The Forests recorded major spatial changes over all three periods of the study (2009–2013, 2013–2017 and 2017–2021). Between 2009 and 2013, 47.2% of the forest-covered landscape remained intact, while 6.6%, 0.3% and 0.7% of the landscape occupied by forests in 2009 were converted to savannahs, fields and other land cover, respectively. Also, forests were invaded between 2013 and 2017 by savannah (10.1%), fields (0.2%) and other land cover (0.5%). Over the same period from 2013 to 2017, only 40.2% of the landscape occupied by forest remained stable. Finally, over the period from 2017 to 2021, although forests have remained stable in the landscape at 31.7%, it should be noted that 10.4% of the landscape occupied by forests in 2017 has evolved into savannahs, compared to 0.8% that has evolved into fields and other land cover.

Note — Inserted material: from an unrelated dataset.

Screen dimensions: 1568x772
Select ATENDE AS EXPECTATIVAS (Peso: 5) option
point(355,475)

Analysis of the stability of the land cover shows that forest was the most stable over the 2009–2013 and 2013–2017 periods. A transition was noted over the 2017–2021 period, with the appearance of a new land cover that was the most stable, namely the “savannah”. In addition, beyond the stability observed in the “forest” class, weak forest regeneration trends were noted over the 2009–2021 period, particularly from savannahs (10.7%) and other land cover (0.3%).

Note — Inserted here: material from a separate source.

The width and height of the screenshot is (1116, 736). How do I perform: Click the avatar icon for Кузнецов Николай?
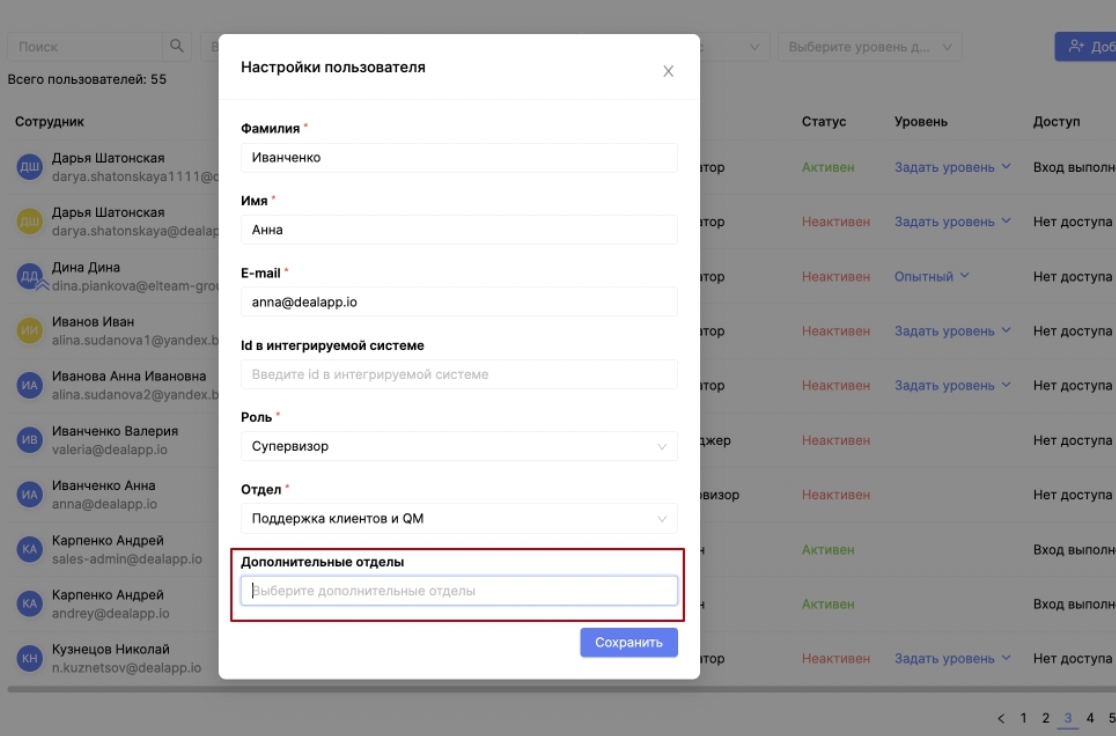30,658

3.3. Landscape Spatial Pattern Dynamics

For all the periods considered between 2009 and 2021, forest recorded the process of patch dissection, materialised by a decrease in the class area in parallel with the increase in the number of patches (

Table 2. Land cover spatial pattern dynamics in 2009, 2013, 2017 and 2021, and identification of spatial transformation processes (STP) based on the decision tree algorithm of Bogaert [47]. N: number of patches per class, CA: class area in km² (%), a_m: average area of the land cover in km², Df: the fractal dimension of the land cover and LPI: Largest Patch Index (%).

	Forests	Savannahs	Fields	Other Land Cover
N 2009	5957.00	5663.00	3405.00	8709.00
CA 2009	540.20 (54.80)	377.99 (38.40)	18.30 (1.8)	49.70 (4.9)
am 2009	0.09	0.07	0.01	0.01
Df 2009	1.47	1.46	1.42	1.49
LPI 2009	56.30	87.10	5.90	53.20
N 2013	6070.00	5570.00	3224.00	9234.00
CA 2013	503.90 (51.00)	406.30 (41.20)	20.60 (2.1)	55.50 (5.6)
am 2013	0.08	0.07	0.01	0.01
Df 2013	1.45	1.46	1.39	1.48
LPI 2013	61.40	51.80	0.00	20.70
STP 2009–2013	Dissection	Aggregation	Aggregation	Creation
N 2017	7483.00	5469.00	2288.00	10,432.00
CA 2017	422.10 (42.90)	484.90 (49.30)	12.70 (1.30)	66.40 (6.50)
am 2017	0.06	0.09	0.01	0.01
Df 2017	1.48	1.45	1.35	1.45
LPI 2017	65.60	60.10	2.20	21.40
STP 2013–2017	Dissection	Aggregation	Attrition	Creation
N 2021	7730.00	7082.00	3807.00	9617.00
CA 2021	358.70 (36.40)	559.70 (56.90)	22.60 (2.30)	45.20 (4.40)
am 2021	0.05	0.08	0.01	0.01
Df 2021	1.46	1.45	1.36	1.44
LPI 2021	38.40	94.20	1.10	31.00
STP 2017–2021	Dissection	Creation	Creation	Attrition

). In contrast, the increase in the class area of savannah patches was accompanied by a decrease in the number of patches (2009–2013 and 2013–2017) and an increase in the number of patches (2017–2021), which is a clear indication of patch aggregation and creation, respectively. Apart from the attrition of field patches (2013–2017) and other land cover (2017–2021), which is reflected in the decrease in the number of patches and their class area, both classes recorded the creation of patches (2009–2013, 2017–2021 for fields; 2009–2013, 2013–2017 for other land cover), especially as the increase in the class area was due to the increase in the number of patches.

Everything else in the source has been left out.